▶ **Action item**: Leave out the pictures and repeat every record exactly.

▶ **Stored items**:
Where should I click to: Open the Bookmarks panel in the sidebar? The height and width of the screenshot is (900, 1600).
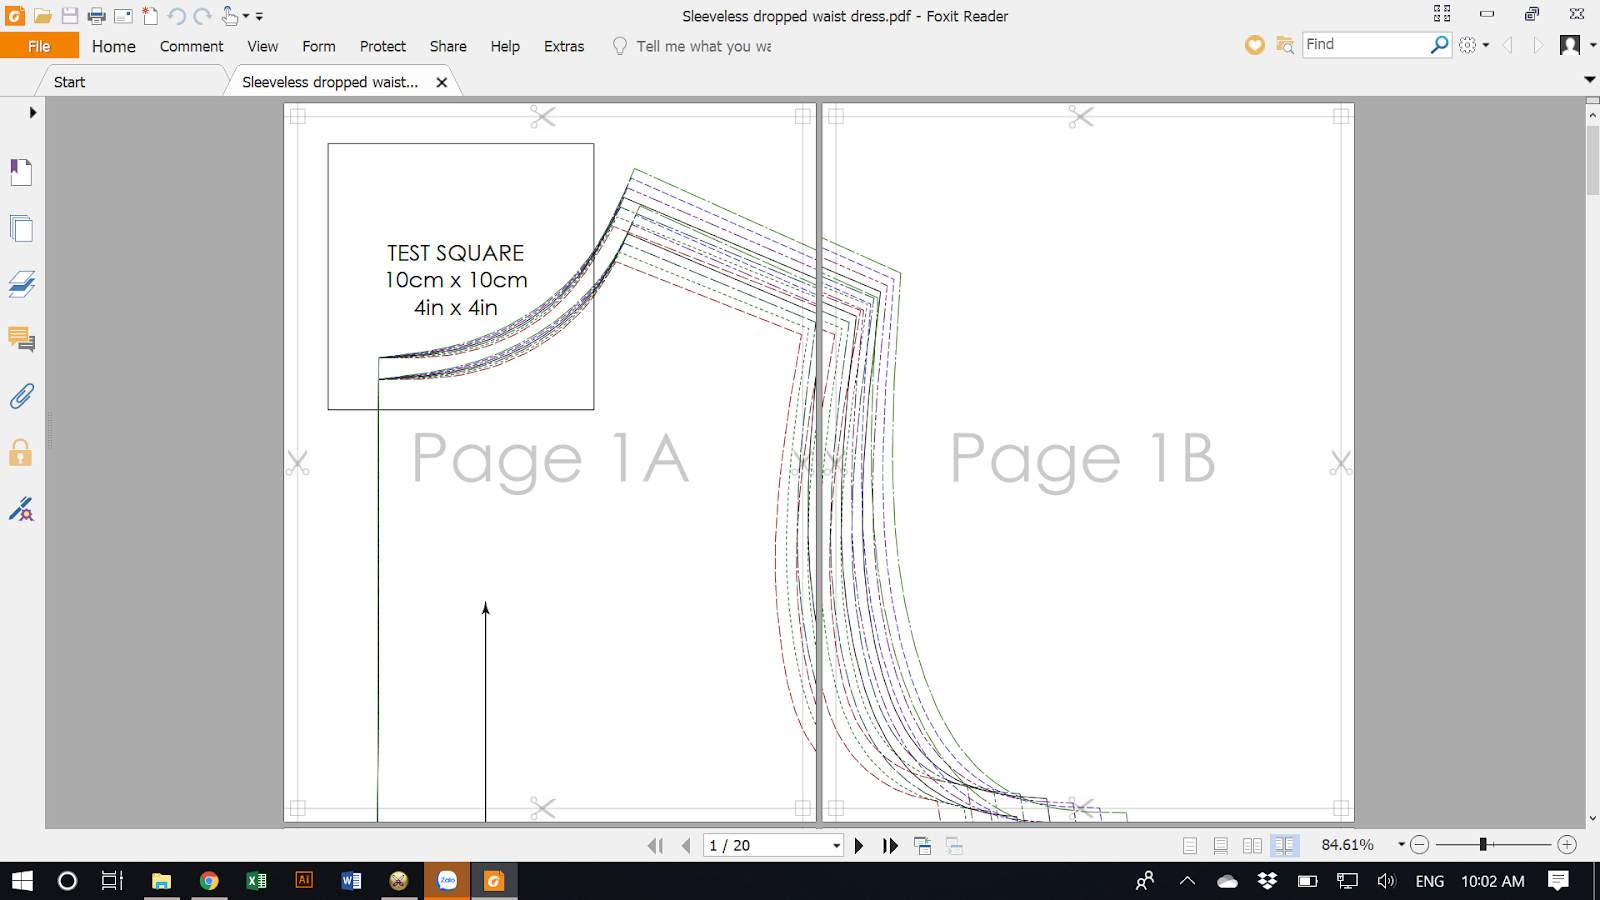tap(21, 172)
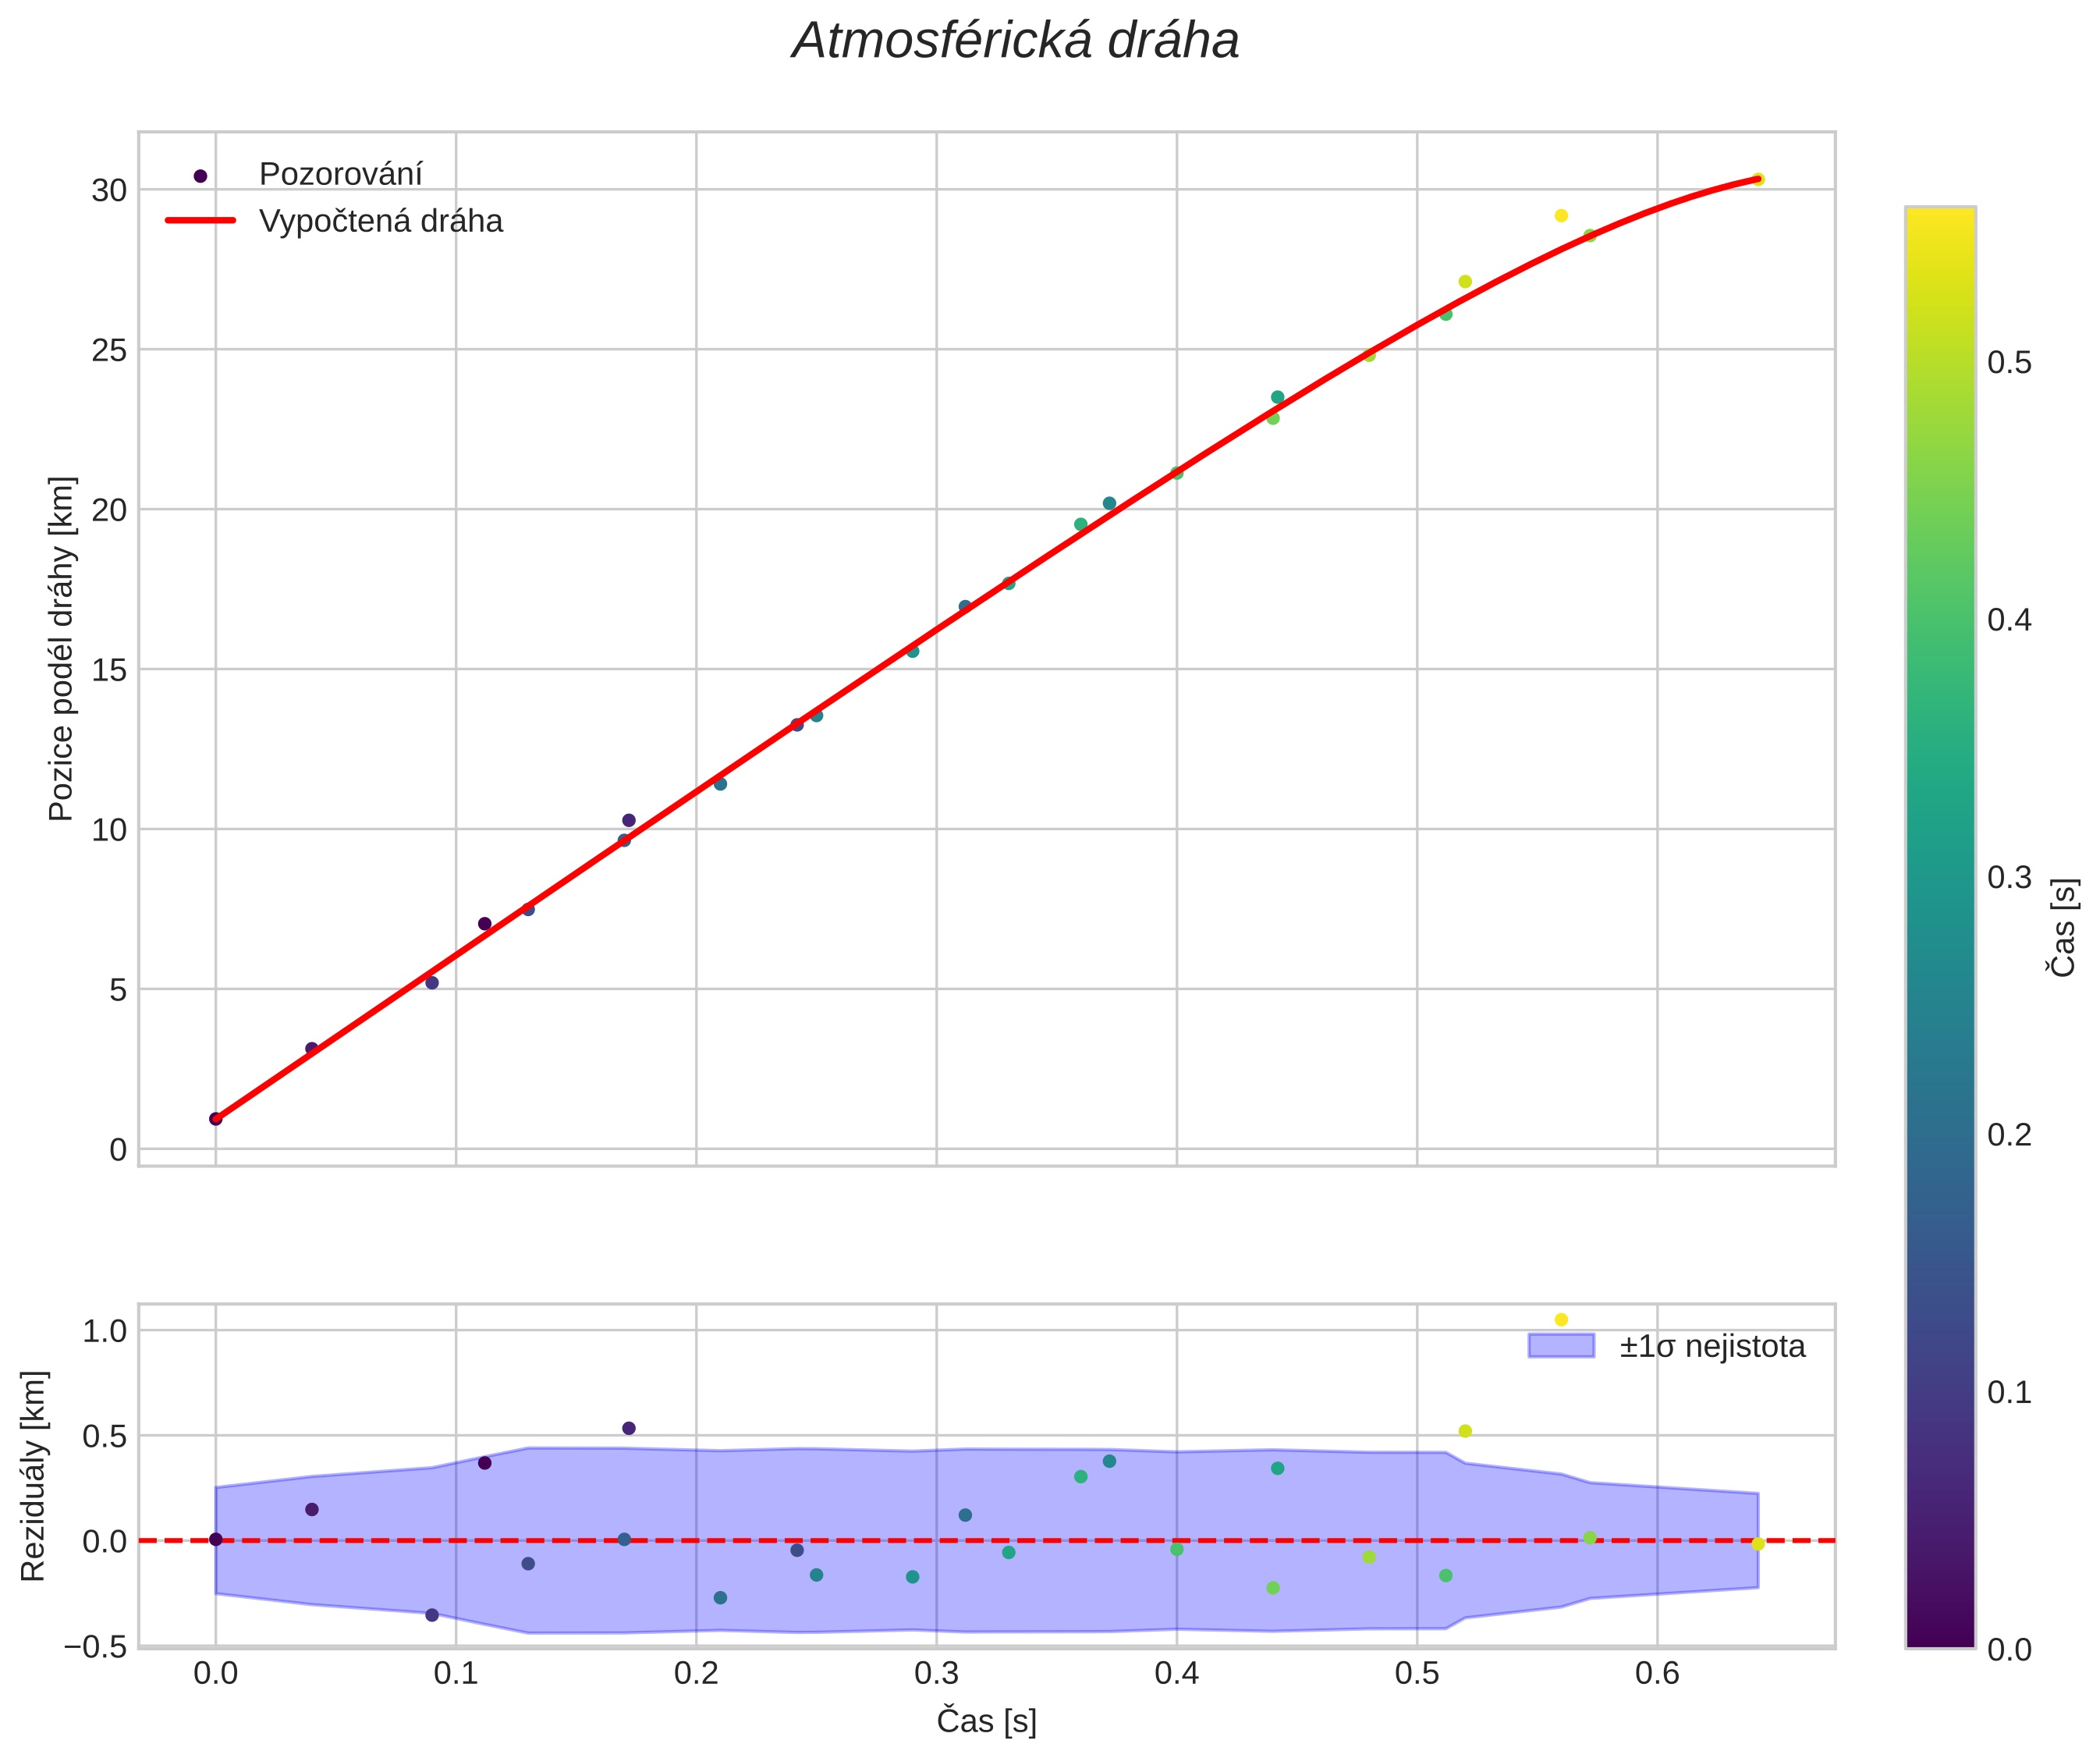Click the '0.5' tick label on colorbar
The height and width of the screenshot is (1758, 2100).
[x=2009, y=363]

▶ **Your response**:
Where should I click to: Open the Bookmarks panel in the sidebar? The height and width of the screenshot is (900, 1600).
tap(21, 172)
Click the '0.5' tick label on colorbar
The height and width of the screenshot is (1758, 2100).
[x=2009, y=363]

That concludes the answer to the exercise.